| What this task involves |
Rewrite everything from the entry line containing "This screenshot has height=812, width=1501." down to the line containing "pos(947,752)" with "snowboard" changed to "skateboard" and nothing else altered.

* * * *

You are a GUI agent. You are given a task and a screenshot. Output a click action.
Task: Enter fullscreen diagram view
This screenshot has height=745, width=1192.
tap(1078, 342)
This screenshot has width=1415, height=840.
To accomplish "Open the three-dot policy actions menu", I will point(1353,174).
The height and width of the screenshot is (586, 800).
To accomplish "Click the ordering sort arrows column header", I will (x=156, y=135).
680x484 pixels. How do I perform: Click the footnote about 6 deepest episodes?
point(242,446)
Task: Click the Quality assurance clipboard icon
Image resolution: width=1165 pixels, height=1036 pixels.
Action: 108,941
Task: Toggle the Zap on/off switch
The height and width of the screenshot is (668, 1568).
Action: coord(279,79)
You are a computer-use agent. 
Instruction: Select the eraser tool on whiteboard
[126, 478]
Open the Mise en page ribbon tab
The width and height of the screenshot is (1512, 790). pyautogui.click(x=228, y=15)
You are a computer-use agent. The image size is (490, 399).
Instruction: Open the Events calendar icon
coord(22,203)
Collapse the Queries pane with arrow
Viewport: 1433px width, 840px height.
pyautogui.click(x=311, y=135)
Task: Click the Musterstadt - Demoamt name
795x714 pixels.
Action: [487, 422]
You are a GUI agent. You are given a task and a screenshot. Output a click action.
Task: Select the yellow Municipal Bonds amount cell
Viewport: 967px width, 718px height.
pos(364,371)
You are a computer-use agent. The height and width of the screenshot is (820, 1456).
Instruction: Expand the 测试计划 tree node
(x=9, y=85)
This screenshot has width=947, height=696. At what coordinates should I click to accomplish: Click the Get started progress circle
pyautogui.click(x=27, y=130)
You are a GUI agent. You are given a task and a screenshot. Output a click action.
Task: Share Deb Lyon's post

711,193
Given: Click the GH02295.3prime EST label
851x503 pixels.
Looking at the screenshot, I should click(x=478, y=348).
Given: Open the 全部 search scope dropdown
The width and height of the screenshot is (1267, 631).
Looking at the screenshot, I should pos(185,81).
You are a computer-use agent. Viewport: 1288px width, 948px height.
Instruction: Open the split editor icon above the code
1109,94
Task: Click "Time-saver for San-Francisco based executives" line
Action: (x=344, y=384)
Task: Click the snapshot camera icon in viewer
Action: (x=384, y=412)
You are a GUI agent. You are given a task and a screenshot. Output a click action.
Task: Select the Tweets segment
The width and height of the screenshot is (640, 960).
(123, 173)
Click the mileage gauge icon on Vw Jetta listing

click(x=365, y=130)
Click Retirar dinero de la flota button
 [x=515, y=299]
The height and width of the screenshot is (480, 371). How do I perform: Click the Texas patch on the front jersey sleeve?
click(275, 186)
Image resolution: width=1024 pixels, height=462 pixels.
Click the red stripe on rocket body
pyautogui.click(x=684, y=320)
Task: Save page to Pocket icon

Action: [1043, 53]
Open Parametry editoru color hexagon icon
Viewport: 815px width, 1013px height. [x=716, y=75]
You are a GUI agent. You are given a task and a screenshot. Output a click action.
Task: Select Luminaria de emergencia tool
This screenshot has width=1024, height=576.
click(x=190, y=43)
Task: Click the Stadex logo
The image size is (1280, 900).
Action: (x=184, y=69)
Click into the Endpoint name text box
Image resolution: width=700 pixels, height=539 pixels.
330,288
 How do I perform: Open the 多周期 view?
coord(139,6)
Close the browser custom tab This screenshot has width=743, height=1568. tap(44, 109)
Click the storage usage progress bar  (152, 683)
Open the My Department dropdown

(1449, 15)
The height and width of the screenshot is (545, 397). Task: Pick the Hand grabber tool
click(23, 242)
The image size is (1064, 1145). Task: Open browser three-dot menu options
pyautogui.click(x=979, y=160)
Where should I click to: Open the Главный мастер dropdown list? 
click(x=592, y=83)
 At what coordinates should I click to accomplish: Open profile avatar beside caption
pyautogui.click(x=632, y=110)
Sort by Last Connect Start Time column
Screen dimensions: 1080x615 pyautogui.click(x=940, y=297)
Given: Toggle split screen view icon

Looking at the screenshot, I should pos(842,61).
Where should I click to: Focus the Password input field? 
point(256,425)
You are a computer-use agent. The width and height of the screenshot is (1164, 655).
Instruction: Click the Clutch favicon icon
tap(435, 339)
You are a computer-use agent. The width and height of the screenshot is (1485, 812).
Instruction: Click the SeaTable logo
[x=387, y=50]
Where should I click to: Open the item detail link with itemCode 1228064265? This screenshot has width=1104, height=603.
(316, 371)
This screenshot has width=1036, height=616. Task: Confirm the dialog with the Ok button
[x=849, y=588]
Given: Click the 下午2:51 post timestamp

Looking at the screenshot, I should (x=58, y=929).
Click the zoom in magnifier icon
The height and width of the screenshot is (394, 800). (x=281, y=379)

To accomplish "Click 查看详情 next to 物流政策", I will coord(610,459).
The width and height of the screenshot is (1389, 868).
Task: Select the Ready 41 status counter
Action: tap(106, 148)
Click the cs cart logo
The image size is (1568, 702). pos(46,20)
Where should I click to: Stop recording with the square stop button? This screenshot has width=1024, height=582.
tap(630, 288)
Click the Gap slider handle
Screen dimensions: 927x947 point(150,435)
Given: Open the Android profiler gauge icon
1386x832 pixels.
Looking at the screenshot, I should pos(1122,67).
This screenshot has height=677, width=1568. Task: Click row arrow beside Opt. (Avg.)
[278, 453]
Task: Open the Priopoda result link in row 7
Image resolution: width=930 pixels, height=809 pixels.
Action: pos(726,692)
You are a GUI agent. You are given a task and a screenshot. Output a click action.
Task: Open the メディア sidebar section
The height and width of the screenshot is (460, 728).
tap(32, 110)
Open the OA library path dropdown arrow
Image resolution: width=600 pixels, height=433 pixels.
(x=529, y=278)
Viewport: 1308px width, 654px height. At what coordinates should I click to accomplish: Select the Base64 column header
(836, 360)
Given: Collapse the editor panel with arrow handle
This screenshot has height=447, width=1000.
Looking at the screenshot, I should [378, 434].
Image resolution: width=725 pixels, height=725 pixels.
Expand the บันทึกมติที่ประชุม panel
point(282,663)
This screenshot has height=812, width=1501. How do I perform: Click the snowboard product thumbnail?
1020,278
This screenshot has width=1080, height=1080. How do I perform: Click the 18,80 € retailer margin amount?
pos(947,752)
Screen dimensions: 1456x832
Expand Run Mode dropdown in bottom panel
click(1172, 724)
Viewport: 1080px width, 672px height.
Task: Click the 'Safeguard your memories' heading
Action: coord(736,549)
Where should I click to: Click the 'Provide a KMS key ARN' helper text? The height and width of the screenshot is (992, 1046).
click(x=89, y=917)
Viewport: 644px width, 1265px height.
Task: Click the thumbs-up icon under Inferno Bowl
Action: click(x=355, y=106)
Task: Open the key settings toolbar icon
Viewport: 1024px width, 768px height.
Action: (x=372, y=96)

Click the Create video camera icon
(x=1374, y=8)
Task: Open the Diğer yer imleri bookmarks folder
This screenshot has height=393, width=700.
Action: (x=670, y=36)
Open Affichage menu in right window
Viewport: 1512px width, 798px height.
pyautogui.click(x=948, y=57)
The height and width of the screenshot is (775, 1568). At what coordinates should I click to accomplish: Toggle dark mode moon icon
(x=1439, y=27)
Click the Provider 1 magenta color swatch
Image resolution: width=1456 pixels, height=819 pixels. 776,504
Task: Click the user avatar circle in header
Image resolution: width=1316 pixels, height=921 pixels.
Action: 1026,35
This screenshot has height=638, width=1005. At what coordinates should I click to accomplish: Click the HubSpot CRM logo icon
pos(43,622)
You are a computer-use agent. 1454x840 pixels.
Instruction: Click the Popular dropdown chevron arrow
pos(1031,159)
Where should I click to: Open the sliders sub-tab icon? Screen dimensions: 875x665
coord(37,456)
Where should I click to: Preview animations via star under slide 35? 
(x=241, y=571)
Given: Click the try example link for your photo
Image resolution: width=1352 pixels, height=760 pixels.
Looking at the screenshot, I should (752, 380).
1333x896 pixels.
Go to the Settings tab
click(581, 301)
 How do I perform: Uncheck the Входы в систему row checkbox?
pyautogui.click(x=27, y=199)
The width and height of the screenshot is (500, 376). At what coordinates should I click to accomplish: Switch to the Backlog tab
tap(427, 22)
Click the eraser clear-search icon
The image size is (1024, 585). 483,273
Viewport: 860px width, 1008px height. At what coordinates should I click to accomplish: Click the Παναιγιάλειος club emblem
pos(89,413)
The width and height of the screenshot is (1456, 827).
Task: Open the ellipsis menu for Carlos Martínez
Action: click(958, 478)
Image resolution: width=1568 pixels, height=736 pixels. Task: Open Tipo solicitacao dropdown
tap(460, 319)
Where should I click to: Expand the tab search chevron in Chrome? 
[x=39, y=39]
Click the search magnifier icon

* * * *

| Correct answer |
This screenshot has height=812, width=1501. How do I perform: Click the skateboard product thumbnail?
1020,278
This screenshot has width=1080, height=1080. How do I perform: Click the 18,80 € retailer margin amount?
pos(947,752)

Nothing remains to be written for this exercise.